■ **WHAT IS REQUIRED**
Among the entries below, take the line with "juristchel@shkulev.ru (56, 1659)" and the line with "[vk] (56, 1592)", and output them and every line between them exactly, with nothing else.

■ **SUPPLIED ENTRIES**
============================================================
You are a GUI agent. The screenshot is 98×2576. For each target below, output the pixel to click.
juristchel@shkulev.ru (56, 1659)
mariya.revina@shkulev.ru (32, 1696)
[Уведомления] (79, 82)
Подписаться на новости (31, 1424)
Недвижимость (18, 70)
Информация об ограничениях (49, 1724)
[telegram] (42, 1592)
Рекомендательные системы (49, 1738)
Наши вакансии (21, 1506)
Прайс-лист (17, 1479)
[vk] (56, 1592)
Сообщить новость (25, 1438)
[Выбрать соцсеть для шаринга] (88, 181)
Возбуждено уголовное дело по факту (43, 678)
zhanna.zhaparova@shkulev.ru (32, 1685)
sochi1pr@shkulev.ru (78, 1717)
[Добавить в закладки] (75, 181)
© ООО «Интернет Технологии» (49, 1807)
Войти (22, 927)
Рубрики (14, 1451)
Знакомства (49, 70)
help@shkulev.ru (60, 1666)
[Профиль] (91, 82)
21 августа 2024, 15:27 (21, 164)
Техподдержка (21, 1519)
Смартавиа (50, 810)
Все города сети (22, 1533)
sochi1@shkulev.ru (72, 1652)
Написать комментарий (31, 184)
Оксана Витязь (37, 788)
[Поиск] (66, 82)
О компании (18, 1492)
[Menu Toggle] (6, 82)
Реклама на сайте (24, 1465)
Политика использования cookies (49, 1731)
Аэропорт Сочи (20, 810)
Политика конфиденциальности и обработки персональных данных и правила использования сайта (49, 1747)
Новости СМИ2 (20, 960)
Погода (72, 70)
============================================================
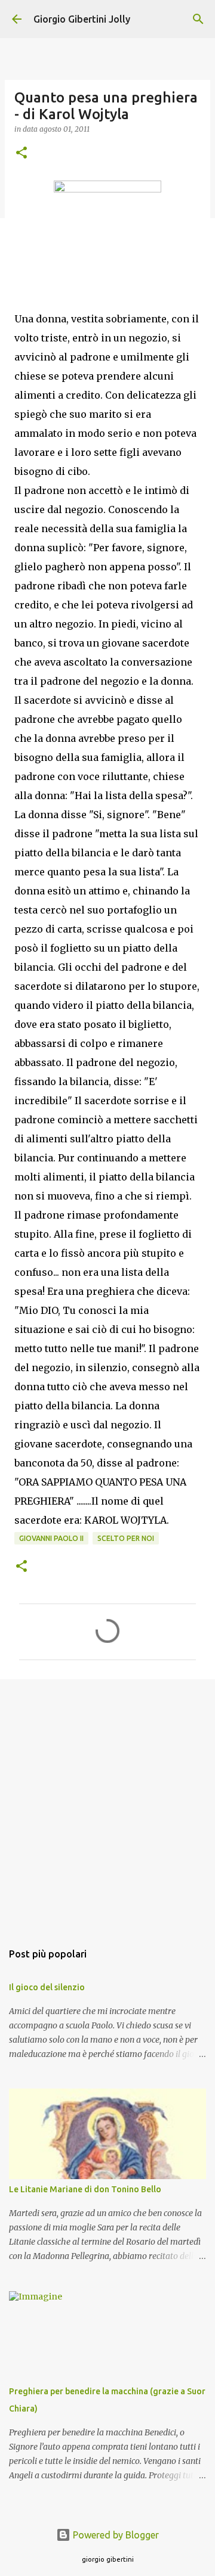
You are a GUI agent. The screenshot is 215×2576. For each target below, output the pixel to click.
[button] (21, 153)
============================================================
■ **ANSWER BELOW**
juristchel@shkulev.ru (56, 1659)
mariya.revina@shkulev.ru (32, 1696)
[Уведомления] (79, 82)
Подписаться на новости (31, 1424)
Недвижимость (18, 70)
Информация об ограничениях (49, 1724)
[telegram] (42, 1592)
Рекомендательные системы (49, 1738)
Наши вакансии (21, 1506)
Прайс-лист (17, 1479)
[vk] (56, 1592)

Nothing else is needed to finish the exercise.